■ EXERCISE
Output the records. Match them exactly.

■ RECORDS SHOWN
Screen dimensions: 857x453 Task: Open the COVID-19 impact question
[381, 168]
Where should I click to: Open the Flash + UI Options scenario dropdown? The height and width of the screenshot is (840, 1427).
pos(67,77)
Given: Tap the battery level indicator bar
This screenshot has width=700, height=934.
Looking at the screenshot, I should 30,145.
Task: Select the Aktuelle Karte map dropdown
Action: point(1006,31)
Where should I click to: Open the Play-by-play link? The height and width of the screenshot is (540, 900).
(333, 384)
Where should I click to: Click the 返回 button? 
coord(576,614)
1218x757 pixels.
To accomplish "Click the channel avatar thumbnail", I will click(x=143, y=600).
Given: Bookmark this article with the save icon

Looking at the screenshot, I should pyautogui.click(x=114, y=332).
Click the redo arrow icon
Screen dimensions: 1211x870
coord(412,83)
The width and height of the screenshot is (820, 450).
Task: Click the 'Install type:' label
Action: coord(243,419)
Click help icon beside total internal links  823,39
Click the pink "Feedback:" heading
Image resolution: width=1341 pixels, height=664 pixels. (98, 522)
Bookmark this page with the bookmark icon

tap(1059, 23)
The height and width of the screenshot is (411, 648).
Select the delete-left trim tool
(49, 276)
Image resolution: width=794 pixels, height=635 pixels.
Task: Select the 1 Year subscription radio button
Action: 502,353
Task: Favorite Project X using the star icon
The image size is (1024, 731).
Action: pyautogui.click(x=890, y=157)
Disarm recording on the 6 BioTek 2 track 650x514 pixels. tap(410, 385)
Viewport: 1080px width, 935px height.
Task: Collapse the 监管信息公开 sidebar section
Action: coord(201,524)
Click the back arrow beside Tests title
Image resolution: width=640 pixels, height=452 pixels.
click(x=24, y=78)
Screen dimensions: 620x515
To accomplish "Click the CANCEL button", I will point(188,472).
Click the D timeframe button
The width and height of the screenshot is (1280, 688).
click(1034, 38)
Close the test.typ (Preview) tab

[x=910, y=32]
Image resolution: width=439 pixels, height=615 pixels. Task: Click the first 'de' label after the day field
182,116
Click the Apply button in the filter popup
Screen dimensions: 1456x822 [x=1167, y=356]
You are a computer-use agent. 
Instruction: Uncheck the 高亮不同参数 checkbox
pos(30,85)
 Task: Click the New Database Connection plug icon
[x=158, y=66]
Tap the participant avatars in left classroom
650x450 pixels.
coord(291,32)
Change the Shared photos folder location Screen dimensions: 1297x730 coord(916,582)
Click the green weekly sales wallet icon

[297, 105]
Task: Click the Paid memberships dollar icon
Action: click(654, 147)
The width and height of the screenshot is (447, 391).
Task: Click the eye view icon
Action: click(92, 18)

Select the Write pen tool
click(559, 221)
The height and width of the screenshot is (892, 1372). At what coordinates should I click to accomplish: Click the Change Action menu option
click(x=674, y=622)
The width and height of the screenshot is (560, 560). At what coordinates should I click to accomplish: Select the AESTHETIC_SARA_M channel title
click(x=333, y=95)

■ OUTPUT
Screen dimensions: 857x453 Task: Open the COVID-19 impact question
[381, 168]
Where should I click to: Open the Flash + UI Options scenario dropdown? The height and width of the screenshot is (840, 1427).
pos(67,77)
Given: Tap the battery level indicator bar
This screenshot has width=700, height=934.
Looking at the screenshot, I should 30,145.
Task: Select the Aktuelle Karte map dropdown
Action: point(1006,31)
Where should I click to: Open the Play-by-play link? The height and width of the screenshot is (540, 900).
(333, 384)
Where should I click to: Click the 返回 button? 
coord(576,614)
1218x757 pixels.
To accomplish "Click the channel avatar thumbnail", I will click(x=143, y=600).
Given: Bookmark this article with the save icon

Looking at the screenshot, I should pyautogui.click(x=114, y=332).
Click the redo arrow icon
Screen dimensions: 1211x870
coord(412,83)
The width and height of the screenshot is (820, 450).
Task: Click the 'Install type:' label
Action: coord(243,419)
Click help icon beside total internal links  823,39
Click the pink "Feedback:" heading
Image resolution: width=1341 pixels, height=664 pixels. (98, 522)
Bookmark this page with the bookmark icon

tap(1059, 23)
The height and width of the screenshot is (411, 648).
Select the delete-left trim tool
(49, 276)
Image resolution: width=794 pixels, height=635 pixels.
Task: Select the 1 Year subscription radio button
Action: 502,353
Task: Favorite Project X using the star icon
The image size is (1024, 731).
Action: pyautogui.click(x=890, y=157)
Disarm recording on the 6 BioTek 2 track 650x514 pixels. tap(410, 385)
Viewport: 1080px width, 935px height.
Task: Collapse the 监管信息公开 sidebar section
Action: coord(201,524)
Click the back arrow beside Tests title
Image resolution: width=640 pixels, height=452 pixels.
click(x=24, y=78)
Screen dimensions: 620x515
To accomplish "Click the CANCEL button", I will point(188,472).
Click the D timeframe button
The width and height of the screenshot is (1280, 688).
click(1034, 38)
Close the test.typ (Preview) tab

[x=910, y=32]
Image resolution: width=439 pixels, height=615 pixels. Task: Click the first 'de' label after the day field
182,116
Click the Apply button in the filter popup
Screen dimensions: 1456x822 [x=1167, y=356]
You are a computer-use agent. 
Instruction: Uncheck the 高亮不同参数 checkbox
pos(30,85)
 Task: Click the New Database Connection plug icon
[x=158, y=66]
Tap the participant avatars in left classroom
650x450 pixels.
coord(291,32)
Change the Shared photos folder location Screen dimensions: 1297x730 coord(916,582)
Click the green weekly sales wallet icon

[297, 105]
Task: Click the Paid memberships dollar icon
Action: click(654, 147)
The width and height of the screenshot is (447, 391).
Task: Click the eye view icon
Action: click(92, 18)

Select the Write pen tool
click(559, 221)
The height and width of the screenshot is (892, 1372). At what coordinates should I click to accomplish: Click the Change Action menu option
click(x=674, y=622)
The width and height of the screenshot is (560, 560). At what coordinates should I click to accomplish: Select the AESTHETIC_SARA_M channel title
click(x=333, y=95)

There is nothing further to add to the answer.